Russian politician (born 1962)

Akhmat Anzorovich Salpagarov (Ахмат Анзорович Салпагаров; born 13 January 1962) is a Russian politician serving as a senator from Karachay-Cherkessia since 25 September 2019.

==Biography==

Salpagarov was born on 13 January 1962 in Novy Karachay, Karachayevsky District. In 1984, he graduated from the Stavropol State Agrarian University. In 2005, Salpagarov also received a degree from the Russian State Social University. From 1978 to 2014, he occupied various positions in the private sector as commercial director, deputy head, and acting manager. In September 2014, he was elected deputy of the People's Assembly of Karachay-Cherkessia from the United Russia party. On 9 June 2015, he became the Senator from the People's Assembly of Karachay-Cherkessia.

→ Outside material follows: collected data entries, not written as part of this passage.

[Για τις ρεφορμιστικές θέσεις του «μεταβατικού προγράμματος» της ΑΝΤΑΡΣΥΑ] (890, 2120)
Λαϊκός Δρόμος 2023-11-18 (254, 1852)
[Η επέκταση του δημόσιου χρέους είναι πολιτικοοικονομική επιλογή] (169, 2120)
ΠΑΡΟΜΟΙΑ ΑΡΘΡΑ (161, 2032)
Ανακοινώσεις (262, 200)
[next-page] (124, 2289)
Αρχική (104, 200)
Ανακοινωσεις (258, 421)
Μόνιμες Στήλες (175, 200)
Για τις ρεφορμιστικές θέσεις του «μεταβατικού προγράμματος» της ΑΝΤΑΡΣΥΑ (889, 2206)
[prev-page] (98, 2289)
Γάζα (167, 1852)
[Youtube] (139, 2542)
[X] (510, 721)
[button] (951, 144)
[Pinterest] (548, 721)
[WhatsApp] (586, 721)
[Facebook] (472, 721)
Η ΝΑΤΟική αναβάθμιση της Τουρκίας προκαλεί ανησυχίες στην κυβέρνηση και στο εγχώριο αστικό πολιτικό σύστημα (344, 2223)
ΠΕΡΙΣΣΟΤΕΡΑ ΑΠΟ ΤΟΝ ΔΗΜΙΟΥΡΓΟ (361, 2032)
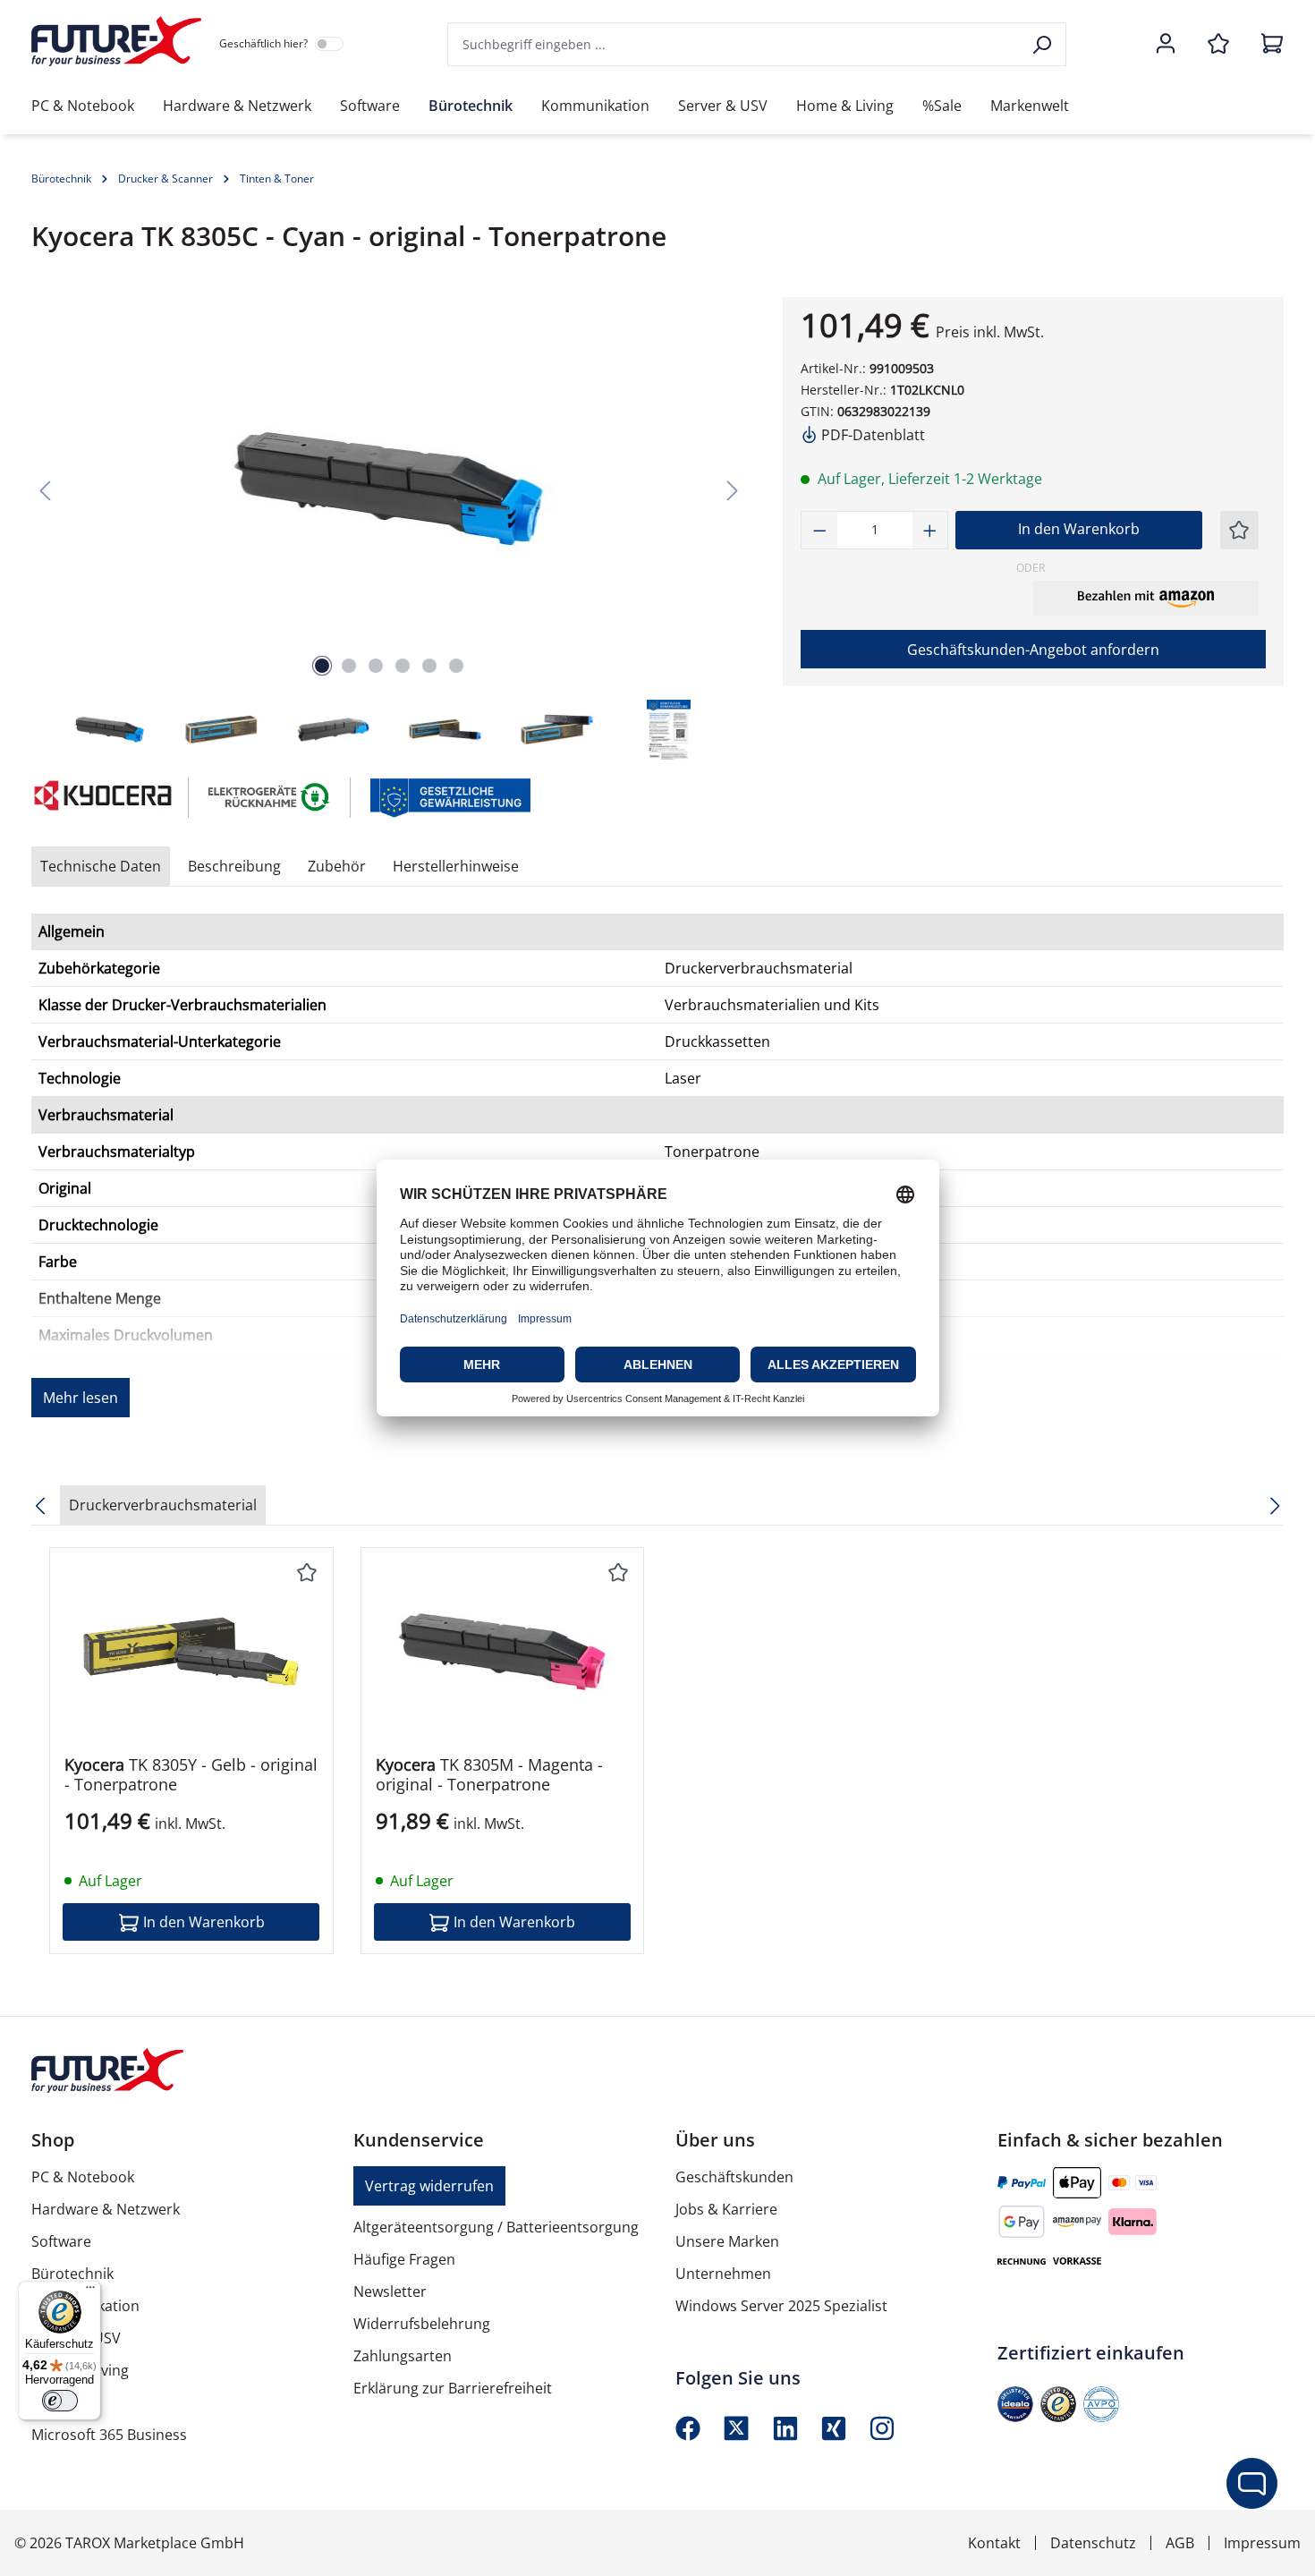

On 24 September 2019, he was re-elected.

Salpagarov is under personal sanctions introduced by the European Union, the United Kingdom, the USA, Canada, Switzerland, Australia, Ukraine, New Zealand, for ratifying the decisions of the "Treaty of Friendship, Cooperation and Mutual Assistance between the Russian Federation and the Donetsk People's Republic and between the Russian Federation and the Luhansk People's Republic" and providing political and economic support for Russia's annexation of Ukrainian territories.